* **REQUIREMENTS**
1) Answer these questions about the Twitter data pipeline text:
(a) In what format does the Python Twitter Listener send the Twitter data to the Spark Streaming Job application?
(b) What is the name of the Hive table created in the Landing Data Persistence stage?
(c) Which library is used to build the dashboard in the final stage?
2) Reproduce the passage of the Twitter data pipeline text starting with "This stage involves" and going on through "of the tweet.".

* **TEXT BLOCK**
-------------------------

The Data Collection System is responsible for collecting, processing, and storing Twitter data.

This stage involves a long-running job that acts as the data collector from the port, serving as a link between the Twitter API and the Hadoop Distributed File System (HDFS). The Twitter data is sent from the Python Twitter Listener in a JSON format through a TCP Socket to the Spark Streaming Job application.

Using PySpark, the data is then processed and cleaned before being parsed into a PySpark data frame with a well-defined schema. The data is stored in HDFS in a parquet format and partitioned by the Year, Month, Day, and Hour, extracted from the 'created_at' column that represents the creation date of the tweet.

The Data Collection System runs continuously, keeping the stream up and running and receiving data from the port that was opened in the previous stage of the pipeline. This ensures that the data collected is stored efficiently and can be used for further processing and analysis.

3- Landing Data Persistence:

The Landing Data Persistence stage involves the creation of a Hive table, "twitter_landing_data", that is built on top of the "twitter-landing-data" directory where the data parquet files are stored.

This Hive table serves as a metadata layer that provides a logical representation of the stored data. It enables users to query the data using SQL-like syntax, facilitating easy data access and analysis.

4- Landing to Raw ETL:

The Landing to Raw ETL stage involves the creation of necessary Hive dimension tables using HiveQL queries. These dimensions are extracted from the landing data, specifically from the "twitter_landing_data" table that was created in the previous stage of the pipeline.

This stage creates four Hive dimensions, namely "tweet_data_raw", "user_data_raw", "place_data_raw", and "media_data_raw", containing tweets' info, users' info, locations' info, and tweet attachments' media info, respectively. All output dimensions are stored in an HDFS directory called "twitter_raw_data" and partitioned by the same four columns used in the previous stage.

5- Raw To Processed ETL:

In this stage, the raw data from the previous stage is transformed into processed data by reading the Hive dimensions into a SparkSQL application and applying various aggregates to create Hive fact tables. The fact tables provide the basis for business insights and analysis.

The created Hive fact tables include "tweet_engagement_processed", which contains metrics related to tweet engagement, "user_activity_processed", which contains majors that describe users' activities, "users_tweets_processed", which contains majors related to the tweet and its authors, and "totals_metrics_processed", which contains majors that calculate totals required for various analysis processes. Finally, all the output facts are stored in an HDFS directory named "twitter-processed-data".

6- Real-time Data Visualization:

This is the final stage of the project pipeline. It involves presenting the extracted insights data in a dynamic dashboard using Bokeh, which is a Python-based data visualization library. The dashboard provides interactive data exploration and visualization tools that enable users to gain insights into trending topics, user sentiment, and other key metrics.

The extracted insights include:

  • "Top 10 hashtags by frequency of occurrence"

-------------------------

* **GIVEN MATERIAL**
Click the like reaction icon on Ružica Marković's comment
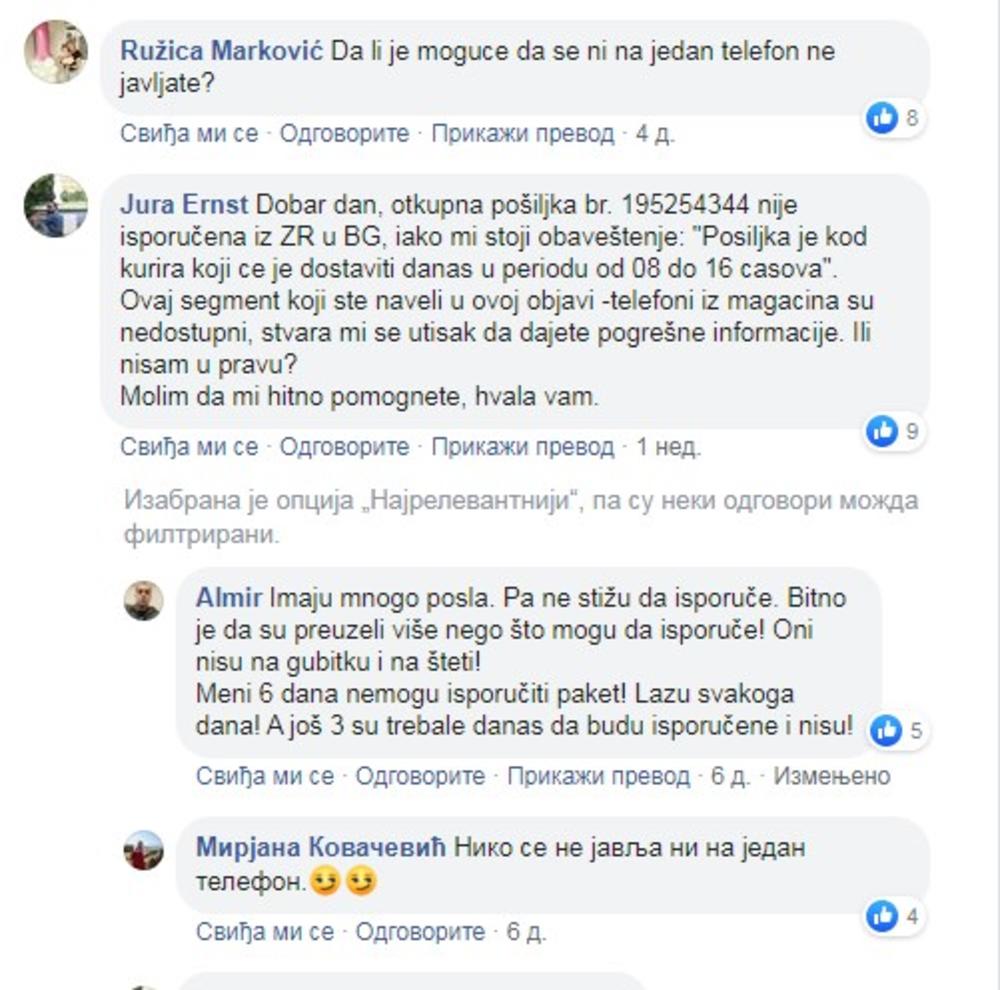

-------------------------

* **ANSWERS FOR THIS EXERCISE**
1)
(a) JSON
(b) "twitter_landing_data"
(c) Bokeh

2)
This stage involves a long-running job that acts as the data collector from the port, serving as a link between the Twitter API and the Hadoop Distributed File System (HDFS). The Twitter data is sent from the Python Twitter Listener in a JSON format through a TCP Socket to the Spark Streaming Job application.

Using PySpark, the data is then processed and cleaned before being parsed into a PySpark data frame with a well-defined schema. The data is stored in HDFS in a parquet format and partitioned by the Year, Month, Day, and Hour, extracted from the 'created_at' column that represents the creation date of the tweet.